Islak Gece-3

1K 56 122
                                    

Şifacıdan taze lavanta yağı aldıktan sonra evine dönen Eva, bir plan hazırlamanın sevinciyle ıslık çalarak gece için hazırlanmaya başladı. Hamama gidip uzun uzun yıkandı, saçlarını düzeltti, güzel kıyafetler giydi ve Livy'nin öğrettiği şekilde kokulu yağını sürdü.

Pencereden kafasını uzatıp ayın ne kadar yükseldiğine ve kaç yıldız sayabildiğine baktı. Eğer gökyüzü bütün yıldızları görüp sayabileceği kadar berraksa, gün gece yarısına yaklaşmış demekti. Zaten etrafta da birkaç aylak avcı dışında kimse görünmüyordu.

Çantasına lavanta yağını ve mavi nilüfer şarabını attıktan sonra dışarı çıktı. "Düşünsene, yine Tizian ile karşılaşıyormuşum... Hermopolis'te beni yakaladığında da çantamda mavi nilüfer şarabı vardı. Ama bu kez epistatına gittiğimi nereden bilecek?" Kız kendi kendine kıkırdayarak epistatın evine doğru yürüdü.

Adamın evine geldiğinde, Amen kapının önünde bir kediyi besliyordu. Küçük kedi yavrusu adamın elinin altında kayboluyordu. Amen, beyaz tüylerini okşayarak elindeki kırıntıları kediye yediriyordu. Her okşayışında kedi mırlıyor ve bundan hoşlandığını belli ediyordu.

"Görünmez tanrı... Sanki bir fil karıncayla oynuyor."

Kızın istemsizce kıkırdamasını duyan Amen başını kaldırıp Eva'ya baktı. Sonra kediyi yere bırakıp ayağa kalktı.

-Gel benimle.

Evtida sessizce epistatın peşinden eve girdi. Muhtemelen Teb'deki en büyük yer olan bu evde her şey her zamanki gibi düzenli ve yerli yerindeydi. Ama bu kez salonun ortasında koca bir küvet vardı. Anlamayan gözlerle Amen'e baktı.

-Bana yardım edeceksin.

Kızın gözleri büyüdü.

-Yıkanmana mı?

Epistat gözlerini devirdi.

-Evet. Bir sorun mu var?

-Ah hayır efendim. Nasıl istersen.

Çantasındaki mavi nilüfer şarabı aklına geldi. Bunu ona bir şekilde içirmeliydi. Şişeyi usulca çantasından çıkarıp epistatın çalışma masasının üzerine koydu.

-Bunu neden getirdin?

-Efendim, eğer bugün ceza için size gelmeseydim evde arkadaşlarımla içecektim. Madem buraya geldim, sizinle içeyim.

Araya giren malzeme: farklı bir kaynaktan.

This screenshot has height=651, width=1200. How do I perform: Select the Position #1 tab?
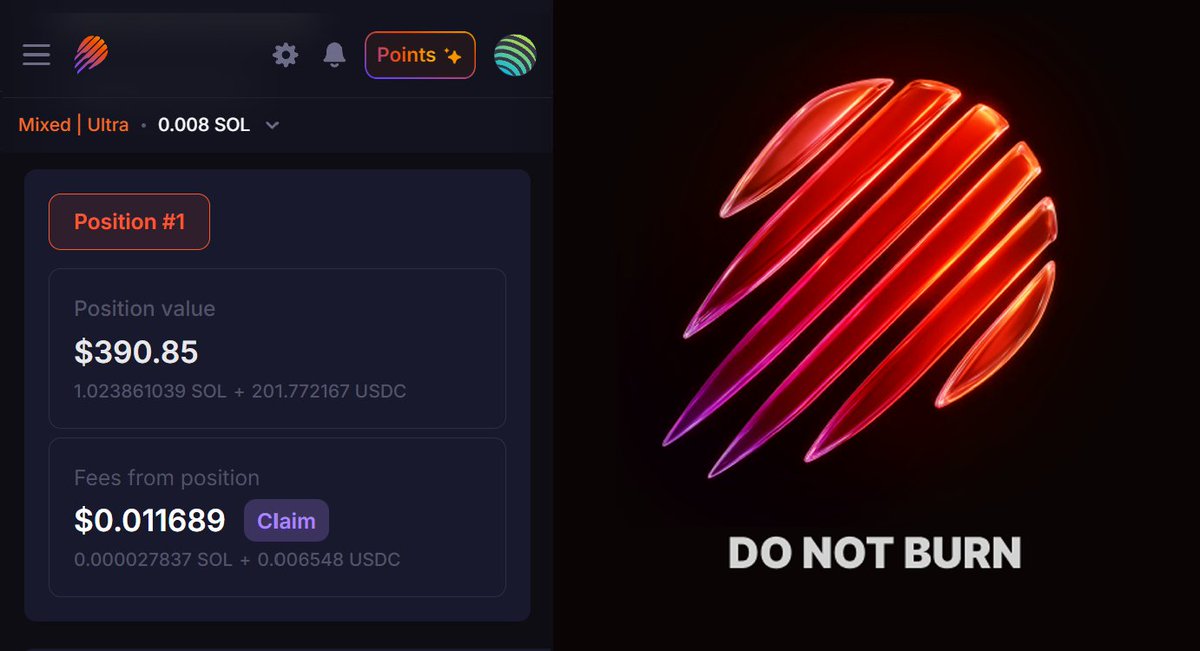click(x=129, y=221)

Epistat tek kaşını kaldırarak kıza bir süre baktı. Sonra şişeyi eline alıp içine baktı ve kokladı.

-Nereden aldın bunu? Dışardan yiyecek ve içecek getirilmeyeceğini söylememiş miydim?

Eva başını öne eğip masumca gözlerini kırpıştırdı.

-Hermopolis'ten gelirken yanımda getirmiştim. Tizian kontrol etti ve bir sorun olmadığını söyledi.

Amen şişeyi elinde çevirirken hafifçe kafasını salladı.

-Tizian kontrol etti öyle mi? O zaman sen bir bardağa doldururken ben de üstümü çıkarayım.

Evtida bilerek küvete arkasını döndü ve uzun bir süre şarap ve bardaklarla oyalandı. Kumaşın birbirine sürtünme sesi, suyun şıpırtısı ve epistatın suya girmesiyle odaya yayılan yoğun buhar. Evtida artık dönme vaktinin geldiğini anladı.

Elindeki bardakla Amen'e doğru yürüdü ve ona uzattı. Kendine de doldurmuştu ama içmeyecekti. Tutkuyu besleyen bu şarabı içip, epistatın karşısında kendinden geçmek istemiyordu.

Küvetin derinliklerine bakmaktan kaçınarak epistatın arkasına geçti. Elinin titrememesini umarak küvetin yanındaki küçük şişeden eline biraz kil aldı. Onu suda köpürterek epistatın narin beyaz saçlarına sürmeye başladı. Bu sırada epistat şarabından birkaç yudum alıp gözlerini yummuş, başını küvete yaslamıştı. Eva doya doya bu adama bakabilmenin heyecanıyla nefes almayı unutmuştu.